The $500 price is high, and driven by the device's high-spec manufacturing: the full-sized mechanical keyboard's kitted out with Cherry MX switches, and the body of the device is machined aluminum. It weighs four pounds and you carry it by pulling out a recessed handle. You either store your docs to the device's internal storage, or synch them to cloud services (you need to flip the mechanical wifi switch to ON when you want to do this).

I write everything (including this post) in an unadorned text-editor, because it has nothing to distract me. Gadgets like the Freewrite have been in the pipeline for years, Charlie Stross used to swear by a keyboard with a built-in one-line display that ran for weeks on a couple of AA batteries. His keyboard had a USB port and you could use it as a USB keyboard; one of the ways to get data off of it was to plug it into a computer, open a new text window, and ask the keyboard to dump all its stored text as if they were keystrokes.

It's a good tool for people struggling with writing in the age of distraction.
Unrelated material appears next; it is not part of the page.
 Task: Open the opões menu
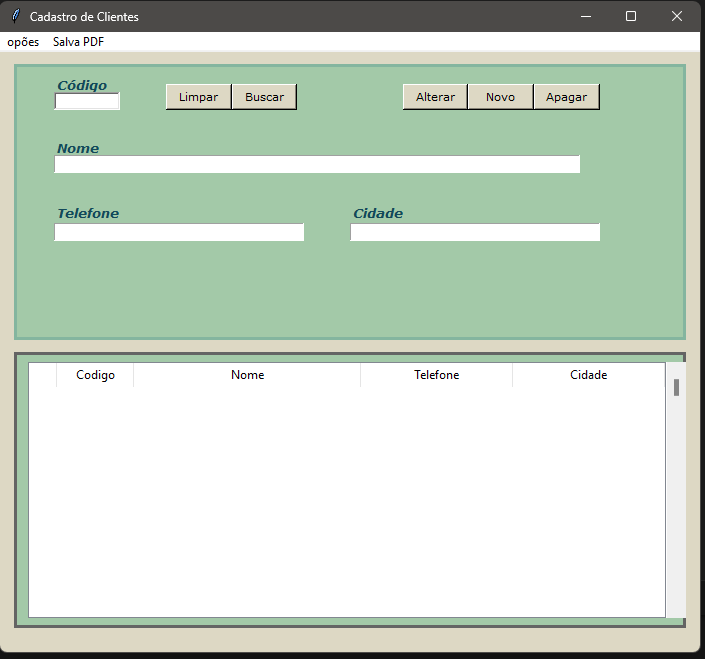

"We are quickly seeing people becoming more disenchanted than ever with the nag of constant consumption," explains Adam Leeb, cofounder of Freewrite manufacturer Astrohaus. "Everyone, particularly the millennial generation, understands that we now have to fight for our own attention from the outside world. Instead of allowing it to be a general purpose computer, we focused on one purpose, making the best possible writing experience."

Freewrite

The Retro Freewrite May Just Be the Ultimate Word Processor [Tim Moynihan/Wired]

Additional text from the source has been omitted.